Dr Taalman, also known as mathgrrl on Thingiverse, a website dedicated to the sharing of user-created digital design files, is a professor in the Department of Mathematics and Statistics at James Madison University.

She was in the country as part of the United States Mission to South Africa’s continued support in making STEM accessible to all South Africans.

One of the workshops she held in the city was run in partnership with Woodstock-based Siyavula Education, and held at Wynberg Boys’ High School, where, with help from Grade 12 pupil Conrad Vermeulen, the school’s 3D printer ticked away creating a keyring in the shape of South Africa, complete with a hole for where Lesotho would be.

3D printing works in the same way as dot matrix but instead of individual dots it builds up material in layers to create a three-dimensional object.

Wynberg’s head of maths, Geraldine van der Westhuizen, showed a white pyramid made on the 3D printer, saying the technology made it easier to teach pupils about perpendicular height measurements.

“The school uses 3D printing for subjects such as engineering graphics design where a physical copy of an object helps pupils understand what they’re drawing. Pupils can also use the 3D printers to print their own objects. We encourage the learners to design their own objects,” she says.

Conrad says he enjoys technology and enjoyed the quirky implementation of the basic 3D printing principles Dr Taalman used, which included snowflakes, knots and a patterned cube.

“3D printing is an amazing technology which has many applications for both practical and educational purposes, as it teaches a lot about the hardware involved and the software and design process,” says Conrad.

During Dr Taalman’s talk, Wynberg’s math teacher, Neil Eddy, downloaded the software and began designing the school’s emblem.

Conrad is already designing and working on 3D prints – objects that include electronics – which he says add an extra element of design, both mechanical and electrical.

“The 3D printing process is also fun and is interactive as you get to see what you made on the computer in physical form, which I find unbelievably cool,” says Conrad.

Bergvliet High School maths teacher Dylan Viljoen says he was impressed with Dr Taalman’s honesty about most of her time being spent trying to correct the errors she feel she is making.

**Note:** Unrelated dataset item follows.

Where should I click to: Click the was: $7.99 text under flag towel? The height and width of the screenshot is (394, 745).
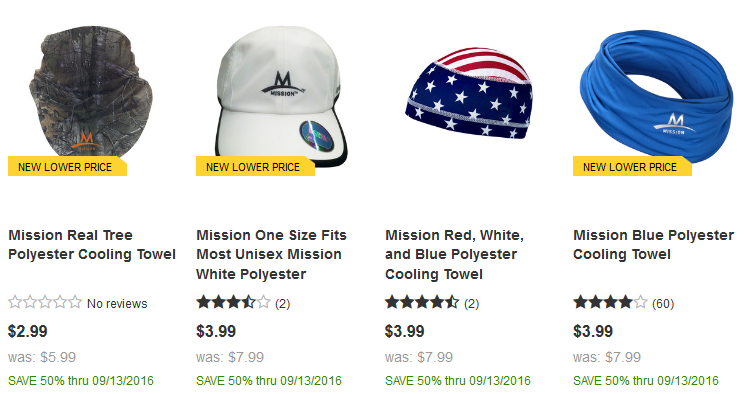[419, 357]
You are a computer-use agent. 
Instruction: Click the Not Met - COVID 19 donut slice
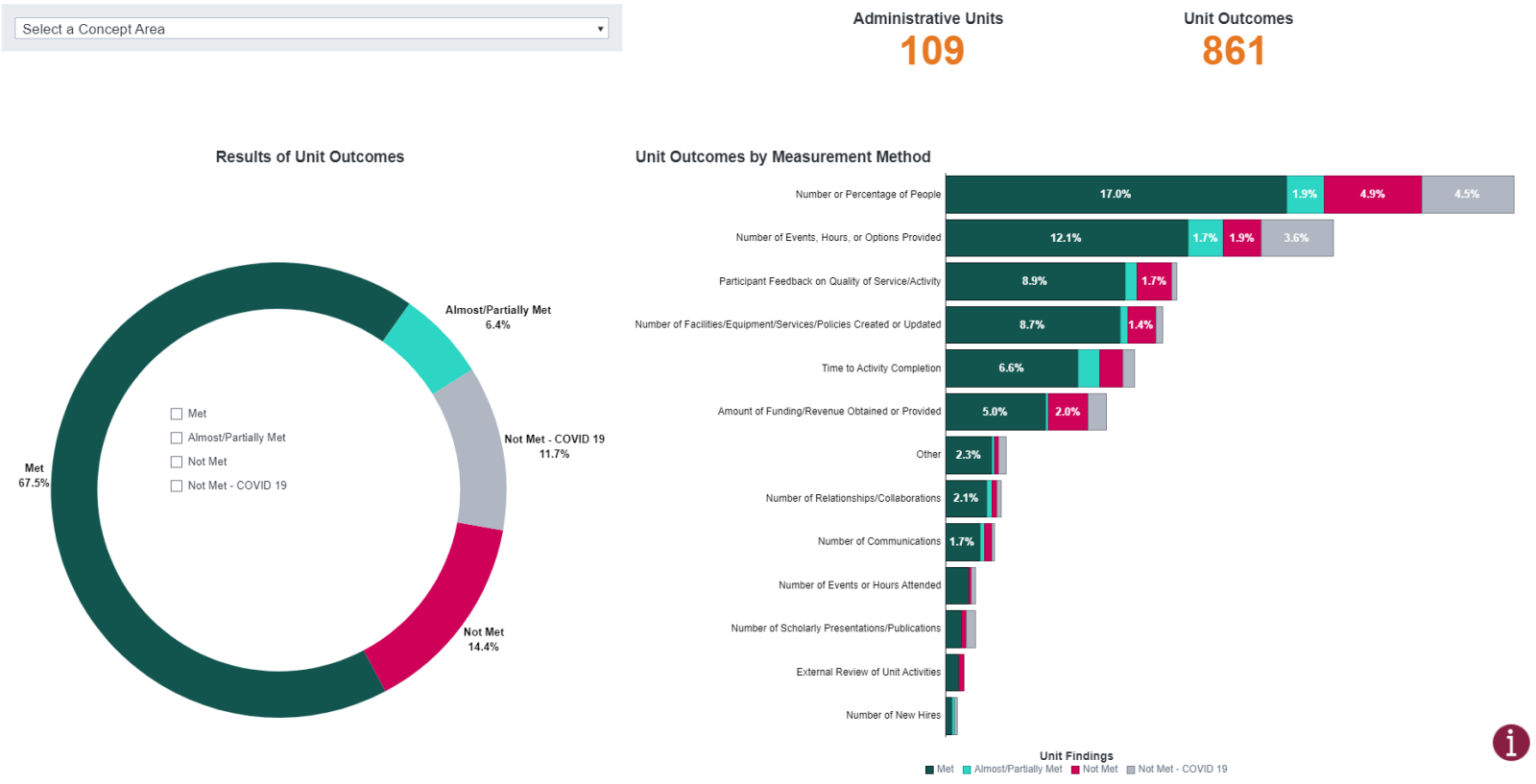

“It’s something which we try to inspire in the students here at school – not to give up, to keep going,” says Mr Viljoen.

Dr Taalman says teachers should encourage pupils to hang in there as it can take years to solve a problem. “And then realise the answer was there all along.”

Maths, she stresses, is not a dead subject. “If pupils think that, get them to look up pentagonal tessellations used in India to make bracelets which fit each student exactly,” says Dr Taalman. “I would rather see them explore, try and fail than have students with no inspiration. Get them to learn rudimentary knot theory.”

Dr Taalman has published research in algebraic geometry and knot theory and has authored nine books.

Mr Viljoen praised Dr Taalman for translating experiences of 3D printing, the idea, design and testing phases in a funny, motivating way.

“To make a student realise that if they are determined enough, and excited to work through any difficulties they face on their respective paths, they too are able to reach any goal which they desire,” says Mr Viljoen.

Bergvliet High uses 3D printing to design, share, and incorporate various printed models – from a life-sized model of a human heart in the life sciences department, to a scaled-down replica of an ancient Egyptian sculpture in the visual arts department.

“Bergvliet High has been printing from mostly pre-made models and 3D scans.

“We now want to push for the students to digitally design and code the models themselves. Students have the ability to be designers of the models and any pen and paper question in a test is surely a breeze,” says Mr Viljoen.

Katharina Brock of SACS says 3D printing is a great idea for the school’s maths club, when they are not studying for maths competitions.